**Treść zadania A:** Wypisz wszystkie wielkości podane w milionach w tekście o Sudanie Południowym i przy każdej zaznacz, czego dotyczy.

**Fragment dokumentu:**

++++++++

Sudan Południowy proklamował niepodległość w sobotę na podstawie styczniowego referendum, które było wynikiem rozmów pokojowych z 2005 roku. Podczas wojen domowych między północą a południem, które trwały prawie pięćdziesiąt lat, śmierć poniosły dwa mln ludzi, a cztery miliony zostały zmuszone do opuszczenia swoich domów.
Republika Południowego Sudanu (RPS) to kraj o powierzchni ponad 640 tys. km2, w którym mieszka 8,2 mln ludzi. Stolicą najmłodszego państwa, w którym co dziesiąte dziecko umiera przed pierwszym rokiem życia, a prawie połowa społeczeństwa nie ma dostępu do wody pitnej, jest Dżuba. Miasto leży ok. 200 km od granicy z Ugandą, malowniczo położone nad Białym Nilem wśród drzew mango.
"Te owoce często ratowały nam życie, więc są dla mnie święte - powiedział agencji PAP Pan Polino, pracownik administracyjny uniwersytetu. - Podczas wojny mieszkańca Dżuby można było poznać po tym, że był szkieletem, Arabowie z północy nie dostarczali nam żywności, bo chcieli się nas pozbyć. Teraz w sklepach można kupić wszystko, jeśli ma się za co. Wtedy nie było nic, tylko mangowce zawsze dawały owoce".
Większość zabudowy na obrzeżach stolicy to chaty pokryte trzciną zwane tulukami. Najwyższe murowane budynki w centrum sięgają czterech lub pięciu kondygnacji. Całe miasto jest wielkim placem budowy. Codziennie powstają nowe budynki i sklepy, jednak większość konstrukcji to samowolka budowlana. Stolica ma już swoje pierwsze kasyno i salon gier, założone przez Rosjan.

++++++++

**Prezentowane dane:**
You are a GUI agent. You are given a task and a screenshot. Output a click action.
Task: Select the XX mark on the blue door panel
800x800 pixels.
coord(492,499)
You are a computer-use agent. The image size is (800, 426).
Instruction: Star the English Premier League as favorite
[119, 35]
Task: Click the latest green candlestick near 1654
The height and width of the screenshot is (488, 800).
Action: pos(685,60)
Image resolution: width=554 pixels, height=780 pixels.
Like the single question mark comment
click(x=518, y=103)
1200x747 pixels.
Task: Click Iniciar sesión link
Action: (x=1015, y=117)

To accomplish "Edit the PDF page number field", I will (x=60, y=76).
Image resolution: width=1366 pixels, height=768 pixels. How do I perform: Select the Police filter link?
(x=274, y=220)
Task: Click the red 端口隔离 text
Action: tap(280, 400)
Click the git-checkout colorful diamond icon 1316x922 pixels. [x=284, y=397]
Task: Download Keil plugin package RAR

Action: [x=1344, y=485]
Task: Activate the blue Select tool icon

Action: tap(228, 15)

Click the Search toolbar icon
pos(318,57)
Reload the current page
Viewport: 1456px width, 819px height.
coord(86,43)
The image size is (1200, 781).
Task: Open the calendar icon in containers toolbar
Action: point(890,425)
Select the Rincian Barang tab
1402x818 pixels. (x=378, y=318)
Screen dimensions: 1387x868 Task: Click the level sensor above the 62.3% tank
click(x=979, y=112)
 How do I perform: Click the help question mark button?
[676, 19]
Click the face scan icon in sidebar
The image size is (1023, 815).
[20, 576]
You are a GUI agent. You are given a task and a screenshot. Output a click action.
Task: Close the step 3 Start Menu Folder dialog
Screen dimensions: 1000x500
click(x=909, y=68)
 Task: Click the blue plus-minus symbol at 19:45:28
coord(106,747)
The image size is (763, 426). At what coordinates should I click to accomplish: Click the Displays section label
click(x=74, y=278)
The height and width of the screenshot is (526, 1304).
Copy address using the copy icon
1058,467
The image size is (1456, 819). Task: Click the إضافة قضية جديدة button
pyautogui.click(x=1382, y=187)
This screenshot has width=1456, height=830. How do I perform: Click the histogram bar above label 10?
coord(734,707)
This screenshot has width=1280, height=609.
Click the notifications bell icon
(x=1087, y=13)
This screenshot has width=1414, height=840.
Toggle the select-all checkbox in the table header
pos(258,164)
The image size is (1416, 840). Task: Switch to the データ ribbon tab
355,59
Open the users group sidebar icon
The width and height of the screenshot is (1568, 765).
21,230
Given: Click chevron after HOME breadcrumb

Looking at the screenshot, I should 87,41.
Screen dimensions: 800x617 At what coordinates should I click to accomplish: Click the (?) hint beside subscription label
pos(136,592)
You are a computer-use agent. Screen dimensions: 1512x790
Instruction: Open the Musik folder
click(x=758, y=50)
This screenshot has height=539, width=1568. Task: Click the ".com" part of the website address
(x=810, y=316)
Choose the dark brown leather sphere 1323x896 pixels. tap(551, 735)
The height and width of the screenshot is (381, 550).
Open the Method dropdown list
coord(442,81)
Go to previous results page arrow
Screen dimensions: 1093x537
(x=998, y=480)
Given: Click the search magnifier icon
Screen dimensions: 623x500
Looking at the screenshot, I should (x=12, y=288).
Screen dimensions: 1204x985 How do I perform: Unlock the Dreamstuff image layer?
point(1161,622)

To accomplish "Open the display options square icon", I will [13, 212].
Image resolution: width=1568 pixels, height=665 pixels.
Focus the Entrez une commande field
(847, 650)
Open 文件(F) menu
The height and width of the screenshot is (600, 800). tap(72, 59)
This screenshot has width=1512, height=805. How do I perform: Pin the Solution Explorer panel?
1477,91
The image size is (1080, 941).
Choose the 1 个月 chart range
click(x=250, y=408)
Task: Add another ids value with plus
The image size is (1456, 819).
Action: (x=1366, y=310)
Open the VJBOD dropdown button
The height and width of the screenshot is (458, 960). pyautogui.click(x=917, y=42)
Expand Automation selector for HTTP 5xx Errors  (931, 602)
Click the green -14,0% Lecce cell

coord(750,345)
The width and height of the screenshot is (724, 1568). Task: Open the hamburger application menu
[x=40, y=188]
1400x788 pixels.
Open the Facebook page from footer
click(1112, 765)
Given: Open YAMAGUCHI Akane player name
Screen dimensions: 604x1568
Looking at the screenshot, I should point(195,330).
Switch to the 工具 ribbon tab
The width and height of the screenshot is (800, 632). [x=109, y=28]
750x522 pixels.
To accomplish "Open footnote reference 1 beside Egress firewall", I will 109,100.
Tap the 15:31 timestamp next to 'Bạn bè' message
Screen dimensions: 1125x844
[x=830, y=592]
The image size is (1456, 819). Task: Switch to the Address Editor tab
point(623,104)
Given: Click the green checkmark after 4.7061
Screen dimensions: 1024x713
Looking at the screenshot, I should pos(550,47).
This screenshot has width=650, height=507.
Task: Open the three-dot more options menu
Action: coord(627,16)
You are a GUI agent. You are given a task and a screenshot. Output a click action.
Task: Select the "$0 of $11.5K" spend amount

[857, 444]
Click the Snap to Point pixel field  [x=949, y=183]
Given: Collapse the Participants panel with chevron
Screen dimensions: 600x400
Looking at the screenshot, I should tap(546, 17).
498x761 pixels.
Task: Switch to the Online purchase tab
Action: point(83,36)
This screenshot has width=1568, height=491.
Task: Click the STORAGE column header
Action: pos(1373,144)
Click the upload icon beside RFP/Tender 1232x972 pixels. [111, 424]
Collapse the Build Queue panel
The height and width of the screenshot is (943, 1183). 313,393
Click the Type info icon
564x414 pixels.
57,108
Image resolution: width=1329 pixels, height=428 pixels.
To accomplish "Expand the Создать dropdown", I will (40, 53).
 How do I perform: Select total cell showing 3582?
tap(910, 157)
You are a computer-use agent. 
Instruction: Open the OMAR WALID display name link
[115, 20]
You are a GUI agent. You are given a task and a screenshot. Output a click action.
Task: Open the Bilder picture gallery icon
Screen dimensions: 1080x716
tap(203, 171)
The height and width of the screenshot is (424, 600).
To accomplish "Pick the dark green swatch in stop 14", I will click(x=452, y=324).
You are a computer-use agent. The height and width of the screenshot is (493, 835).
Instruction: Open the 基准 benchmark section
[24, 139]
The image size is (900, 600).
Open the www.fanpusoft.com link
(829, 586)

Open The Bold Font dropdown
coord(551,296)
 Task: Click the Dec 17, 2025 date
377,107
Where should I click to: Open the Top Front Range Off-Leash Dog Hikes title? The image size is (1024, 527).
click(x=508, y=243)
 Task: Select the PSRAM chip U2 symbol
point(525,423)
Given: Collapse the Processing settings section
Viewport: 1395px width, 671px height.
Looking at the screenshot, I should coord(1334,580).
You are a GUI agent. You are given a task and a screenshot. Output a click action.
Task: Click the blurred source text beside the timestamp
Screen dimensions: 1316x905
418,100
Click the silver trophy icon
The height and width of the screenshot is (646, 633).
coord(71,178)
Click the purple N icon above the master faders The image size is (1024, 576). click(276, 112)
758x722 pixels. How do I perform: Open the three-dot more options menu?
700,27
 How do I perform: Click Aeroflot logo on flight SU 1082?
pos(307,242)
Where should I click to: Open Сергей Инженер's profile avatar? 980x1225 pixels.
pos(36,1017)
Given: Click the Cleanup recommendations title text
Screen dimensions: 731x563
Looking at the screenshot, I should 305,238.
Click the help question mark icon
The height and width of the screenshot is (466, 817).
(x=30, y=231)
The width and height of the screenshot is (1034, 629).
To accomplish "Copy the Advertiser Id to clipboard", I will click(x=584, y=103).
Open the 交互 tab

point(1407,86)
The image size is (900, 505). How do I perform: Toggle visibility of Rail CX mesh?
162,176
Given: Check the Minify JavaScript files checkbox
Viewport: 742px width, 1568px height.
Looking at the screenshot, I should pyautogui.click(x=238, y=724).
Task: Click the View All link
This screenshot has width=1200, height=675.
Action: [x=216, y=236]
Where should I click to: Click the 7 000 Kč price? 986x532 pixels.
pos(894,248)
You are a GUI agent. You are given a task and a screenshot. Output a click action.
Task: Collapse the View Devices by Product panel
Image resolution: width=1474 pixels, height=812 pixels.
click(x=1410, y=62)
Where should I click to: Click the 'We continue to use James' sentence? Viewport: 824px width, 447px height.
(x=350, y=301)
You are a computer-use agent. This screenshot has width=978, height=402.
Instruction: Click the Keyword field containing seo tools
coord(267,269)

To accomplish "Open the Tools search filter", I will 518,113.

++++++++

**Treść zadania B:** Powtórz dosłownie wiersze wpisów od tego, który zawiera "This screenshot has width=1414, height=840.", do tego, który zawiera "The height and width of the screenshot is (600, 800).", łącznie z oboma.

**Pełna odpowiedź A:**
Dwa mln: tylu ludzi poniosło śmierć podczas wojen domowych między północą a południem.
Cztery miliony: tyle osób zostało zmuszonych do opuszczenia swoich domów.
8,2 mln: tylu ludzi mieszka w Republice Południowego Sudanu.

**Pełna odpowiedź B:**
This screenshot has width=1414, height=840.
Toggle the select-all checkbox in the table header
pos(258,164)
The image size is (1416, 840). Task: Switch to the データ ribbon tab
355,59
Open the users group sidebar icon
The width and height of the screenshot is (1568, 765).
21,230
Given: Click chevron after HOME breadcrumb

Looking at the screenshot, I should 87,41.
Screen dimensions: 800x617 At what coordinates should I click to accomplish: Click the (?) hint beside subscription label
pos(136,592)
You are a computer-use agent. Screen dimensions: 1512x790
Instruction: Open the Musik folder
click(x=758, y=50)
This screenshot has height=539, width=1568. Task: Click the ".com" part of the website address
(x=810, y=316)
Choose the dark brown leather sphere 1323x896 pixels. tap(551, 735)
The height and width of the screenshot is (381, 550).
Open the Method dropdown list
coord(442,81)
Go to previous results page arrow
Screen dimensions: 1093x537
(x=998, y=480)
Given: Click the search magnifier icon
Screen dimensions: 623x500
Looking at the screenshot, I should (x=12, y=288).
Screen dimensions: 1204x985 How do I perform: Unlock the Dreamstuff image layer?
point(1161,622)

To accomplish "Open the display options square icon", I will [13, 212].
Image resolution: width=1568 pixels, height=665 pixels.
Focus the Entrez une commande field
(847, 650)
Open 文件(F) menu
The height and width of the screenshot is (600, 800). tap(72, 59)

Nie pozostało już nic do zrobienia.